Arrange the lines below as a Markdown table with the columns No. and Line, numbering each row and leaving out blank lines. Begin at the line that contains "Click the Mission: Impossible" and stop after the line that contains "Edit the svswitch0".

■ **STORED RECORDS**
▼

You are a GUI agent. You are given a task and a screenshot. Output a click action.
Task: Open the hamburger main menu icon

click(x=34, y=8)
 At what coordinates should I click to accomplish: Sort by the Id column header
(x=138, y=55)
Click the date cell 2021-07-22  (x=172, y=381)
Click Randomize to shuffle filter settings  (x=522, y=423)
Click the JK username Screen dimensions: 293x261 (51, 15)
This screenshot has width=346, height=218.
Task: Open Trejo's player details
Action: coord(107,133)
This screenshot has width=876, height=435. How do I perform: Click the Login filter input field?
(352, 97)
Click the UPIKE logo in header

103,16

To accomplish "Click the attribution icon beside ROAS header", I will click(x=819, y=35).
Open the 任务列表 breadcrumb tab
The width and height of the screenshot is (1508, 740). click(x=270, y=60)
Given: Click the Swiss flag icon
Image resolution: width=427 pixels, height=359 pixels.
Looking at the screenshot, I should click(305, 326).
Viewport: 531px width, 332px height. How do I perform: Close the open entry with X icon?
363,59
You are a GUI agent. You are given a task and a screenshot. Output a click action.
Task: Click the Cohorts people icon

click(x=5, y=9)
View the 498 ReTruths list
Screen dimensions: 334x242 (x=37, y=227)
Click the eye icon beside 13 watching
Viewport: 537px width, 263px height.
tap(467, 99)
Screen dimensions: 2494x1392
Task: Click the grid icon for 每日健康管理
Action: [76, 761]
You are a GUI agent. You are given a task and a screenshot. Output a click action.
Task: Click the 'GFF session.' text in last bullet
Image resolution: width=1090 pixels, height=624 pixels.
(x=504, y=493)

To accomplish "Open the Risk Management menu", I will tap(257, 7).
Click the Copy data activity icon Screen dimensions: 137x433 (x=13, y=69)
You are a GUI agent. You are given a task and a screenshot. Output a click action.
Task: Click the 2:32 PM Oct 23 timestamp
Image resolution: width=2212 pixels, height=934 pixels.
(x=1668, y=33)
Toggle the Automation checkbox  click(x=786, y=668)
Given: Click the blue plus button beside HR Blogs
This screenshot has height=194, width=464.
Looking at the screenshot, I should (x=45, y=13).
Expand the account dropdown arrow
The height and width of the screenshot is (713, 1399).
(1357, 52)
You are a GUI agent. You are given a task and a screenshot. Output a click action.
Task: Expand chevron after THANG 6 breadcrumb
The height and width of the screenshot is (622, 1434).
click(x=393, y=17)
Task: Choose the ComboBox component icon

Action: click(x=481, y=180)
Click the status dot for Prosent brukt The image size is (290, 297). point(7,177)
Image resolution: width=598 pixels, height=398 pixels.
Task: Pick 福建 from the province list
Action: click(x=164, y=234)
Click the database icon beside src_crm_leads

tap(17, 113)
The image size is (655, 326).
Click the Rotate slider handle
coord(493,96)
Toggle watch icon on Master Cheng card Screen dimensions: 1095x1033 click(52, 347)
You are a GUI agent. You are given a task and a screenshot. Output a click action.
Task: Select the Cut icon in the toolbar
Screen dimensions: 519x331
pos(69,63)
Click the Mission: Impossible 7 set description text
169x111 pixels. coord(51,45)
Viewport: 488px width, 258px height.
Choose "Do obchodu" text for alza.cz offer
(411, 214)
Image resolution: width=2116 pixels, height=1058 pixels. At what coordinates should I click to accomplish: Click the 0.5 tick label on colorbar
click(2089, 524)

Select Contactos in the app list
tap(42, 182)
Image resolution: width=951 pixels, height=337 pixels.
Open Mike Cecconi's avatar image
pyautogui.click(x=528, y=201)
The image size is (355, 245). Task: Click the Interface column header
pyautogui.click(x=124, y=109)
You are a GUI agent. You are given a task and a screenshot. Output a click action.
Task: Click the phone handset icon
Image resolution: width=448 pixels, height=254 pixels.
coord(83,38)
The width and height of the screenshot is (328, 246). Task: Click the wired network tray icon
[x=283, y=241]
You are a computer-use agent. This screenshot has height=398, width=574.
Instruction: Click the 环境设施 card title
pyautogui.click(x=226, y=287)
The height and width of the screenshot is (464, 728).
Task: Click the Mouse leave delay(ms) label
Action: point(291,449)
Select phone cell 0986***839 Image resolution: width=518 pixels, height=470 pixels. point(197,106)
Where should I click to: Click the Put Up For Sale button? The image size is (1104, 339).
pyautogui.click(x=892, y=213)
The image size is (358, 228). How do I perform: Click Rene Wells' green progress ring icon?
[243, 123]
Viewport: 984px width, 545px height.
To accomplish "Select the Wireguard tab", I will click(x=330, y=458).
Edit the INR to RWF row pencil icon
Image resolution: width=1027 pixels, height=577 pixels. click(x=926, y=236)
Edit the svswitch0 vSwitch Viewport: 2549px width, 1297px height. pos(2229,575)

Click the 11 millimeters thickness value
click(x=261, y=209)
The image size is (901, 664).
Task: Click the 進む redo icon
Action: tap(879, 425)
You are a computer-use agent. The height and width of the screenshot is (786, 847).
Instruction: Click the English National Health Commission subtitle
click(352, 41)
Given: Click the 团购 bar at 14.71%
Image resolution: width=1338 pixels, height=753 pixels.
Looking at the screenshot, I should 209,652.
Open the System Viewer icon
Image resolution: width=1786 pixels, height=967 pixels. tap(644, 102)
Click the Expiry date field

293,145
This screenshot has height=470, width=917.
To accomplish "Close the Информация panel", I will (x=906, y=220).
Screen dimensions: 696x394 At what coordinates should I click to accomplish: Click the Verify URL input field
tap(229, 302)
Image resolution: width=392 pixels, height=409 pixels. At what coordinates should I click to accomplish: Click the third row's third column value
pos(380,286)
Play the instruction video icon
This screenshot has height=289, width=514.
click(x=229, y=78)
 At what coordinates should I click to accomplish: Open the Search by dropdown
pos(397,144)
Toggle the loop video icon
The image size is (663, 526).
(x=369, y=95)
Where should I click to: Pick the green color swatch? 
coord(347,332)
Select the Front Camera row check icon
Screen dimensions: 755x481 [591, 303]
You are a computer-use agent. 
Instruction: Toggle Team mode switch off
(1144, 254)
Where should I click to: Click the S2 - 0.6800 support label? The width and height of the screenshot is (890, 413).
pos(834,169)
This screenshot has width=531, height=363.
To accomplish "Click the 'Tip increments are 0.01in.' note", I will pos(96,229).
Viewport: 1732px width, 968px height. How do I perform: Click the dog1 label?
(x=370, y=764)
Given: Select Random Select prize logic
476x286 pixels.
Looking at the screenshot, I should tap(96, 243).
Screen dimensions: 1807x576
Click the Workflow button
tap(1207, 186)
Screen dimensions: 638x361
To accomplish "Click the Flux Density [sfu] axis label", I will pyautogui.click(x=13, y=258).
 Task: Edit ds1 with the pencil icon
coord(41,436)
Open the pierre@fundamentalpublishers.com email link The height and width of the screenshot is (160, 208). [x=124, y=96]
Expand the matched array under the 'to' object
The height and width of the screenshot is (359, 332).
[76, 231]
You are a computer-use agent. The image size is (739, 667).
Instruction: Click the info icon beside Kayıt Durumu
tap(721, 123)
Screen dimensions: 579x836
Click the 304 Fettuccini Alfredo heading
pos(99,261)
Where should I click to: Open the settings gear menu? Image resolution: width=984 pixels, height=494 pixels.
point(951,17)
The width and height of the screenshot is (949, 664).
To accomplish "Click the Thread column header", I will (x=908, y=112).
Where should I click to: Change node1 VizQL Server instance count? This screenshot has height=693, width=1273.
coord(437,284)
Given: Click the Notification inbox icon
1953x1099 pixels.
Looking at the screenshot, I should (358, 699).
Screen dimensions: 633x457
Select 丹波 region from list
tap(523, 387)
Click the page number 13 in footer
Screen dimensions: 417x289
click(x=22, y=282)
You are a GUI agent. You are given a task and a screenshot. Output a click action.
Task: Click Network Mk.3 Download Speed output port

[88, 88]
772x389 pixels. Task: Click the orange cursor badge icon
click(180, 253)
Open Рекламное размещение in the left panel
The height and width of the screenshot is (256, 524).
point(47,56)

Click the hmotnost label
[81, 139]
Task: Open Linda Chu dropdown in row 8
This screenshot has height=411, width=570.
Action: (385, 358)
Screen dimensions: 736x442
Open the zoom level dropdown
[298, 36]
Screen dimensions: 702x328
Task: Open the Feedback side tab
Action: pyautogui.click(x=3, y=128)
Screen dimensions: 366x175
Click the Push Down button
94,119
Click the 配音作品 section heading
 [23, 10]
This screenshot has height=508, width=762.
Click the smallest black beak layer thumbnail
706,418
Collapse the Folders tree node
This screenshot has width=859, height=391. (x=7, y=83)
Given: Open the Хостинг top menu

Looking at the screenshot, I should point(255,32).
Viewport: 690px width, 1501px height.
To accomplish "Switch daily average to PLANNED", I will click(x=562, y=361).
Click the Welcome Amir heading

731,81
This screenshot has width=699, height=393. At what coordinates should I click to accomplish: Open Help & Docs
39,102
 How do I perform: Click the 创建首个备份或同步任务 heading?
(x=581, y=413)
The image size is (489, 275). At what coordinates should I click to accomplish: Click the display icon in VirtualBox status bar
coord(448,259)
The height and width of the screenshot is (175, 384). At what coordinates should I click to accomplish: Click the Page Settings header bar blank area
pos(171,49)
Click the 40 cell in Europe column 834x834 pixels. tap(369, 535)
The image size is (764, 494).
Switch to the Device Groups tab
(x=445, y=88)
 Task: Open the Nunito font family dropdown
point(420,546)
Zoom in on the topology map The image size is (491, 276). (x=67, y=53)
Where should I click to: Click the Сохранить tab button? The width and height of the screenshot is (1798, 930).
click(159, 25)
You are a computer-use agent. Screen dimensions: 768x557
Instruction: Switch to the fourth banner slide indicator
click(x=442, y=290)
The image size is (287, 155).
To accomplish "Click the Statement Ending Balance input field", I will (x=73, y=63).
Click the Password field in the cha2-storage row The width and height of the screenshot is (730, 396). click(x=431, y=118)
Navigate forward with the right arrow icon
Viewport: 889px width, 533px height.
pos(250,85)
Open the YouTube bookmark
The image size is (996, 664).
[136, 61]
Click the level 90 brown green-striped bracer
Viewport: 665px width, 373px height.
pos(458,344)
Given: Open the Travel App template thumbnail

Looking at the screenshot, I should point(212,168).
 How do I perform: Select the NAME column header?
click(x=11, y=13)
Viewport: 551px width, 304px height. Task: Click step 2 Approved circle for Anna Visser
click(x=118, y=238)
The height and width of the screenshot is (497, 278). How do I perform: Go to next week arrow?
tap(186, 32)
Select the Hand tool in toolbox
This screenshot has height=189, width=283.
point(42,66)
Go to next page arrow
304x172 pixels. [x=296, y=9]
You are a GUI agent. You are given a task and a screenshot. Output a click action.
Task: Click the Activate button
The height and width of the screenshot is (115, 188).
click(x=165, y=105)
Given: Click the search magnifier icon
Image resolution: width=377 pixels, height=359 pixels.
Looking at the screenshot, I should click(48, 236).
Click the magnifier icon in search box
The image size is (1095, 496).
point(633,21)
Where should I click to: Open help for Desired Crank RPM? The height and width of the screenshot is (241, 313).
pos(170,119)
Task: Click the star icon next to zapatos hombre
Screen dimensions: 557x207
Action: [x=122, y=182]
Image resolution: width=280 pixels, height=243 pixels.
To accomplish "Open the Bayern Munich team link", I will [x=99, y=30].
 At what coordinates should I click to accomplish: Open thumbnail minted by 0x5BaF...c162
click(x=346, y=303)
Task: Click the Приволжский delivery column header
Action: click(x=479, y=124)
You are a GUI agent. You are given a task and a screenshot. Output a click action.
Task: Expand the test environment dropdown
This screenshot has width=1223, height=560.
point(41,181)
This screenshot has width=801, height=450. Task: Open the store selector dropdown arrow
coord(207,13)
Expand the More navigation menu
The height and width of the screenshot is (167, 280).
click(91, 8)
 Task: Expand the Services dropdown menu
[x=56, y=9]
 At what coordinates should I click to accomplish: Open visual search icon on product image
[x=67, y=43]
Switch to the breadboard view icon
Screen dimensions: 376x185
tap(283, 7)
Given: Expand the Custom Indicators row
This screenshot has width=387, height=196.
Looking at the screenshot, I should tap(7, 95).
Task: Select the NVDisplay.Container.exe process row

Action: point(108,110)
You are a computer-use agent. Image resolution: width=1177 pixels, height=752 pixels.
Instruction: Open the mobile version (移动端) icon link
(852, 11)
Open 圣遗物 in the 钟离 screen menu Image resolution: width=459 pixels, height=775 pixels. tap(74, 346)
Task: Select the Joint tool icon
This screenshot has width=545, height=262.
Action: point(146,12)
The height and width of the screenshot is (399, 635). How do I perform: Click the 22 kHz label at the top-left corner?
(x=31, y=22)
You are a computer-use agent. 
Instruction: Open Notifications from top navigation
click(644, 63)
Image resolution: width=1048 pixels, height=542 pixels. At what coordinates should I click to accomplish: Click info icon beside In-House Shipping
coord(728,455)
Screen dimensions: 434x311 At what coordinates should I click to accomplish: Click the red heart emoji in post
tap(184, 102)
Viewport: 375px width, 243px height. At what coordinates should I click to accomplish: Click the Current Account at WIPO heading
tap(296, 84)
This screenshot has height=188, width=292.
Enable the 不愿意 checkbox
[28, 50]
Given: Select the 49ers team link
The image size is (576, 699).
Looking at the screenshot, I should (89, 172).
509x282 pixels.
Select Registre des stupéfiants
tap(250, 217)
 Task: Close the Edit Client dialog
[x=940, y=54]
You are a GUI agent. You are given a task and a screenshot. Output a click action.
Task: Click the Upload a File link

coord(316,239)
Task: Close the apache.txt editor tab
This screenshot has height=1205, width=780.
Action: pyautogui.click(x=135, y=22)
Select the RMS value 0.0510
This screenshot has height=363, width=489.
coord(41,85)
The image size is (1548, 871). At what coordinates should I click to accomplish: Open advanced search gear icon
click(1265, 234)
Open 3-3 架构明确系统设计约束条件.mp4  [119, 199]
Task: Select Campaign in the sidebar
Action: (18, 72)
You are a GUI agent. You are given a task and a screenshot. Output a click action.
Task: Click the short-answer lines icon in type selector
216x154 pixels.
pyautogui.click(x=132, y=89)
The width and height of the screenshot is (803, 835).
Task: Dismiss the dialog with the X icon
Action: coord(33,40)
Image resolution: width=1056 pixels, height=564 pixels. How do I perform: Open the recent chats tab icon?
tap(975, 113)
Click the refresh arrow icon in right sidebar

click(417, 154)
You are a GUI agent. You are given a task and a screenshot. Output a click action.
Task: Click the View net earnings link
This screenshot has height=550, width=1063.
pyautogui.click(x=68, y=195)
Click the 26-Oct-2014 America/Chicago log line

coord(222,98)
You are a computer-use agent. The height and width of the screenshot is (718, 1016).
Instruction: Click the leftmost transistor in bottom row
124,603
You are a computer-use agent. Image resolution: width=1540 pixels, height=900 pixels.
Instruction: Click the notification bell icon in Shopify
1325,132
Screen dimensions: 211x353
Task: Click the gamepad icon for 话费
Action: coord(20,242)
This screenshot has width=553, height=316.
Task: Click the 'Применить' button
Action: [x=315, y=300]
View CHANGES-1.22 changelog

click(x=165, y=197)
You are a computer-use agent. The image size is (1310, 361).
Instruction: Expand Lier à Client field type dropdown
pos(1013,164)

▲

■ **EXERCISE RESULT**
| No. | Line |
|---|---|
| 1 | Click the Mission: Impossible 7 set description text |
| 2 | 169x111 pixels. coord(51,45) |
| 3 | Viewport: 488px width, 258px height. |
| 4 | Choose "Do obchodu" text for alza.cz offer |
| 5 | (411, 214) |
| 6 | Image resolution: width=2116 pixels, height=1058 pixels. At what coordinates should I click to accomplish: Click the 0.5 tick label on colorbar |
| 7 | click(2089, 524) |
| 8 | Select Contactos in the app list |
| 9 | tap(42, 182) |
| 10 | Image resolution: width=951 pixels, height=337 pixels. |
| 11 | Open Mike Cecconi's avatar image |
| 12 | pyautogui.click(x=528, y=201) |
| 13 | The image size is (355, 245). Task: Click the Interface column header |
| 14 | pyautogui.click(x=124, y=109) |
| 15 | You are a GUI agent. You are given a task and a screenshot. Output a click action. |
| 16 | Task: Click the phone handset icon |
| 17 | Image resolution: width=448 pixels, height=254 pixels. |
| 18 | coord(83,38) |
| 19 | The width and height of the screenshot is (328, 246). Task: Click the wired network tray icon |
| 20 | [x=283, y=241] |
| 21 | You are a computer-use agent. This screenshot has height=398, width=574. |
| 22 | Instruction: Click the 环境设施 card title |
| 23 | pyautogui.click(x=226, y=287) |
| 24 | The height and width of the screenshot is (464, 728). |
| 25 | Task: Click the Mouse leave delay(ms) label |
| 26 | Action: point(291,449) |
| 27 | Select phone cell 0986***839 Image resolution: width=518 pixels, height=470 pixels. point(197,106) |
| 28 | Where should I click to: Click the Put Up For Sale button? The image size is (1104, 339). |
| 29 | pyautogui.click(x=892, y=213) |
| 30 | The image size is (358, 228). How do I perform: Click Rene Wells' green progress ring icon? |
| 31 | [243, 123] |
| 32 | Viewport: 984px width, 545px height. |
| 33 | To accomplish "Select the Wireguard tab", I will click(x=330, y=458). |
| 34 | Edit the INR to RWF row pencil icon |
| 35 | Image resolution: width=1027 pixels, height=577 pixels. click(x=926, y=236) |
| 36 | Edit the svswitch0 vSwitch Viewport: 2549px width, 1297px height. pos(2229,575) |